Earnings vs. Forecast

Braemar Hotels reported an EPS of -$0.24, beating the forecast of -$0.40 by 40%. Revenue also exceeded expectations, coming in at $179.08 million against a forecast of $172.56 million, marking a revenue surprise of 3.78%. This performance indicates improved operational efficiency and effective cost management.

Market Reaction

Despite the positive earnings surprise, Braemar Hotels’ stock fell by 5% to $2.20. This decline suggests that investors may be concerned about the company’s financial leverage or broader market conditions. The stock remains closer to its 52-week low, indicating cautious market sentiment.

Outlook & Guidance

Braemar Hotels continues to focus on strategic growth, particularly in the group and corporate segments. The company plans to optimize its portfolio and explore potential asset sales in 2026. The group revenue pace for 2025 shows an increase of 8.6%, highlighting continued demand in key markets.

Executive Commentary

"We continue to see the benefits of various operating initiatives focused on productivity and cost efficiencies," said Chris Nixon, EVP Asset Management. CEO Richard Stockton added, "We are well positioned with a solid balance sheet and promising outlook." These statements underscore the company’s focus on operational efficiency and strategic growth.

Risks and Challenges

  • High net debt to gross assets ratio could impact financial flexibility.
  • Market saturation in certain segments may limit growth potential.
  • Macroeconomic pressures could affect consumer spending in the hospitality sector.
  • Potential softness in the government segment, particularly at Capital Hilton.
  • Ongoing renovation projects could lead to short-term operational disruptions.

Q&A

During the earnings call, analysts inquired about the company’s focus on group bookings and high-margin catering opportunities. Management highlighted the strong performance of May and June and emphasized the strategic sale of the Seattle Waterfront hotel to enhance balance sheet flexibility.

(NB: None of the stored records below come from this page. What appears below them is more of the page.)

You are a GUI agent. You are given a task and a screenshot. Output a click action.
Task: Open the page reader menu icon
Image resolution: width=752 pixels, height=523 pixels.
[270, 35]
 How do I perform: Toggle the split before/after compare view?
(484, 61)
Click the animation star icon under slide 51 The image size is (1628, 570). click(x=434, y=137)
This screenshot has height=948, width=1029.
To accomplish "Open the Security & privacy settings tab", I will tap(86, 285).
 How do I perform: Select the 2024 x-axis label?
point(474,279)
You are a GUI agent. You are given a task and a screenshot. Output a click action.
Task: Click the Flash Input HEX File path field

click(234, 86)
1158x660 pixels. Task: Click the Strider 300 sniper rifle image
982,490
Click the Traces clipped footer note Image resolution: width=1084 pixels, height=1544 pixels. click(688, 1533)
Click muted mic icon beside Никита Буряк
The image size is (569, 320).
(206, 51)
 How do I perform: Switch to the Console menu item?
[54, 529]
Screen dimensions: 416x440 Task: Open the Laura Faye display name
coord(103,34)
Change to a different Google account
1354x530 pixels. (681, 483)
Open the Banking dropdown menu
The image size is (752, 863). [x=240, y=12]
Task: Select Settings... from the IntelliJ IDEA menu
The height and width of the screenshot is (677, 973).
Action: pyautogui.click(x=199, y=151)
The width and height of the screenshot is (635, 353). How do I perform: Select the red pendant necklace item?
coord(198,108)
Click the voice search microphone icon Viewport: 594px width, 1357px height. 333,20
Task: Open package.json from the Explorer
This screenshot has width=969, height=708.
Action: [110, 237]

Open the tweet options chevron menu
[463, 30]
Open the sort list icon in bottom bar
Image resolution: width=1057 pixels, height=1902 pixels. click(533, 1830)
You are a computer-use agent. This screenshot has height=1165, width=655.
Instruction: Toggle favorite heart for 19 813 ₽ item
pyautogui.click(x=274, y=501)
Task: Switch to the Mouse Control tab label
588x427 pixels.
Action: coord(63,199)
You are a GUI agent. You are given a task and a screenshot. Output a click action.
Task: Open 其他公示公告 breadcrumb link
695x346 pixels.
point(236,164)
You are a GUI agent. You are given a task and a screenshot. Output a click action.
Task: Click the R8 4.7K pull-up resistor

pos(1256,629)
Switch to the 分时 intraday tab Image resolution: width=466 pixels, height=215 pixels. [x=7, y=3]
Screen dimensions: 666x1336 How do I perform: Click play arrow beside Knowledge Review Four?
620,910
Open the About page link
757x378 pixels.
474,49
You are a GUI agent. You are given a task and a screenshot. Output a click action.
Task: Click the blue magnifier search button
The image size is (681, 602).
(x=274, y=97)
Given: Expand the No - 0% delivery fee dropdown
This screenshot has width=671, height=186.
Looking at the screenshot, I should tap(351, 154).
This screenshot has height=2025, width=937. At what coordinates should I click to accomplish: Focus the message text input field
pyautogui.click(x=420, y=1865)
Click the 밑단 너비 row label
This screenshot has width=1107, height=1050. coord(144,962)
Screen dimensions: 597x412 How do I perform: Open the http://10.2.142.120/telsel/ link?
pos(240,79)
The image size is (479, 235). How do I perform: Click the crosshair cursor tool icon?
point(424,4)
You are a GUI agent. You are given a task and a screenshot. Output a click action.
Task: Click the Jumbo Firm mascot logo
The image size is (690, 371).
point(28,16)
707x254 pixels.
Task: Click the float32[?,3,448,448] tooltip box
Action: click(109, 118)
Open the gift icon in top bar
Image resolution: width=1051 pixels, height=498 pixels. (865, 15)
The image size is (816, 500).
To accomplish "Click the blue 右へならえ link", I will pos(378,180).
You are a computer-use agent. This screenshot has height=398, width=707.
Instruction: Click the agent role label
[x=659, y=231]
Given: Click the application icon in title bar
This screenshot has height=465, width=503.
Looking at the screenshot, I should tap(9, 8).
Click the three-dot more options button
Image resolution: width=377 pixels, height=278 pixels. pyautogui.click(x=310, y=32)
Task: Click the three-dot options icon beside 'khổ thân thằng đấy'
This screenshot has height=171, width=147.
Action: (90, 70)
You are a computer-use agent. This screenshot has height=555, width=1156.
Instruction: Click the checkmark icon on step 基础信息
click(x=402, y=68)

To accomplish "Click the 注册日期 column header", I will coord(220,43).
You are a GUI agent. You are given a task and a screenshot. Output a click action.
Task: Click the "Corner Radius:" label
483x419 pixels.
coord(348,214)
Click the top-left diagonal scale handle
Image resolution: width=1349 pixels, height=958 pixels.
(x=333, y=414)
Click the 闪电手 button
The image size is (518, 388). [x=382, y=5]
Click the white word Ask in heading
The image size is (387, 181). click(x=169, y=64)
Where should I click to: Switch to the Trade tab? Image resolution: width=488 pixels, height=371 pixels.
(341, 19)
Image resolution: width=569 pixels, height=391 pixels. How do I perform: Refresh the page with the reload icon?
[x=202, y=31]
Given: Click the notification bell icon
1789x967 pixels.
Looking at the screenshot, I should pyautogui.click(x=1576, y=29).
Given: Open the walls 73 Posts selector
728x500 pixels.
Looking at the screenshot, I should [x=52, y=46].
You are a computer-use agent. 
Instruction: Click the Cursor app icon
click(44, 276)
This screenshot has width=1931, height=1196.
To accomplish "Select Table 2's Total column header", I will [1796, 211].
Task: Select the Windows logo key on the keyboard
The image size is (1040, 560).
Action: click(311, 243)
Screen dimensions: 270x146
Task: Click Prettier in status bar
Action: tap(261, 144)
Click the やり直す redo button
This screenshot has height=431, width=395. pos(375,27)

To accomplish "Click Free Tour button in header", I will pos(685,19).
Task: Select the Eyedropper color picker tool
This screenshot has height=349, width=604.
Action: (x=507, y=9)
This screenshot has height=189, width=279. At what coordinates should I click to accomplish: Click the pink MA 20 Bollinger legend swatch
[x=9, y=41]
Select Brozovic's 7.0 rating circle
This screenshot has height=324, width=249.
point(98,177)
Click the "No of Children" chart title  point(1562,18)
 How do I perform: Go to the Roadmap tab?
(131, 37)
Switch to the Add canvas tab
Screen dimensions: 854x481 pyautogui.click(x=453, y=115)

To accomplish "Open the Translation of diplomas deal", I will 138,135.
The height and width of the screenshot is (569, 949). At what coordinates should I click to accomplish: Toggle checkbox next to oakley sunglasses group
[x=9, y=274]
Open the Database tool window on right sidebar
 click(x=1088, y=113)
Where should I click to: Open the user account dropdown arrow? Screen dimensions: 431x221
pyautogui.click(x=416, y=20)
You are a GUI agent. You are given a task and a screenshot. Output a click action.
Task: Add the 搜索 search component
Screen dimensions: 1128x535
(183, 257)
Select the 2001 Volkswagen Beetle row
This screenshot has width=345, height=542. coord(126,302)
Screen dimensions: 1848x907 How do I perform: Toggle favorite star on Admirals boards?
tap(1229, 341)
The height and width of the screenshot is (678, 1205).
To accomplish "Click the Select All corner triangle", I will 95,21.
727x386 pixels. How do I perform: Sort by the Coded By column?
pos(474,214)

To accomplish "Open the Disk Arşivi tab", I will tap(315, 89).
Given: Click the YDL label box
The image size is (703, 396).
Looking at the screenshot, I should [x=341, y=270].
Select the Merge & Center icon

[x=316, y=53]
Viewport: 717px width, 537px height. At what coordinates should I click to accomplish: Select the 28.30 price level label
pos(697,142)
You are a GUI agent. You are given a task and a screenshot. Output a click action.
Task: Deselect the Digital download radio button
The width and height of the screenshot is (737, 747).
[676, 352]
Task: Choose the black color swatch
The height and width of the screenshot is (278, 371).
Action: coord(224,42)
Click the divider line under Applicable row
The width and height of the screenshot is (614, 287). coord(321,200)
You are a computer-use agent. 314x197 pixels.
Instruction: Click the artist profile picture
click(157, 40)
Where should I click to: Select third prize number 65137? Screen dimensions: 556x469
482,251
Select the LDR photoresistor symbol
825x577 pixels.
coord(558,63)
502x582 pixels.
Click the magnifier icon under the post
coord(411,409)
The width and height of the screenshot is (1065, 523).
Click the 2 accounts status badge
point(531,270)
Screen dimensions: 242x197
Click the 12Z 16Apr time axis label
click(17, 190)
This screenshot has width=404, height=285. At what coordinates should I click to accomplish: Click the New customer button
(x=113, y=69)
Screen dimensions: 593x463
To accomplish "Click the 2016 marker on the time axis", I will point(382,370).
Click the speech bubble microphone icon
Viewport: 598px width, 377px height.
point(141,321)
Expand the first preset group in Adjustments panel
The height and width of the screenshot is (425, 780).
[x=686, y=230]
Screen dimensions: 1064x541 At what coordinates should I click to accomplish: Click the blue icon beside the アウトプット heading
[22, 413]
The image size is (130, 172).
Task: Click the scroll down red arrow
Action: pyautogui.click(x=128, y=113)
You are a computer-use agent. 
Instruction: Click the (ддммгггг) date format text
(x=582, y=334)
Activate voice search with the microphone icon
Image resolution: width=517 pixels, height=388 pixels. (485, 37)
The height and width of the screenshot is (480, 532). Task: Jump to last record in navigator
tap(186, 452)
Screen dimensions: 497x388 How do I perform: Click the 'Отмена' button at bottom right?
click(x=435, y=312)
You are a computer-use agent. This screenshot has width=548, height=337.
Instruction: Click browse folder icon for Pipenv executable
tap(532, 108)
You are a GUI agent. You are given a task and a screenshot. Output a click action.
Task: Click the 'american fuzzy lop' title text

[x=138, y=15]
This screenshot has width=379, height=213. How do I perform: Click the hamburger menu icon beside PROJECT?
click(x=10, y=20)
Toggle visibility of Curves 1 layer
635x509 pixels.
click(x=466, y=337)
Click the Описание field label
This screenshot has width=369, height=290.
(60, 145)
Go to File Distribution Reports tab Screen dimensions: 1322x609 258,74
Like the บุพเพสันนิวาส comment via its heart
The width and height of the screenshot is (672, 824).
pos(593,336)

Full transcript - Braemar Hotel & Resorts Inc (BHR) Q2 2025:

Regina, Conference Operator: Hello, and thank you for standing by. My name is Regina, and I will be your conference operator today. At this time, I would like to welcome everyone to the Braemar Hotels and Resorts Inc. Second Quarter twenty twenty five Results Conference Call. All lines have been placed on mute to prevent any background noise.

After the speakers’ remarks, there will be a question and answer session. I would now like to turn the conference over to Derek Eubanks, Chief Financial Officer. Please go ahead.

Derek Eubanks, Chief Financial Officer, Braemar Hotels and Resorts: Good morning and welcome to today’s call to review results for Braemar Hotels and Resorts for the 2025 and to update you on recent developments. On the call today will also be Richard Stockton, President and Chief Executive Officer and Chris Nixon, Executive Vice President and Head of Asset Management. The results as well as notice of the accessibility of this conference call on a listen only basis over the Internet were distributed yesterday in a press release. At this time, let me remind you that certain statements and assumptions in this conference call contain or are based upon forward looking information and are being made pursuant to the Safe Harbor provisions of the federal securities regulations. Such forward looking statements are subject to numerous assumptions, uncertainties and known or unknown risks, which could cause actual results to differ materially from those anticipated.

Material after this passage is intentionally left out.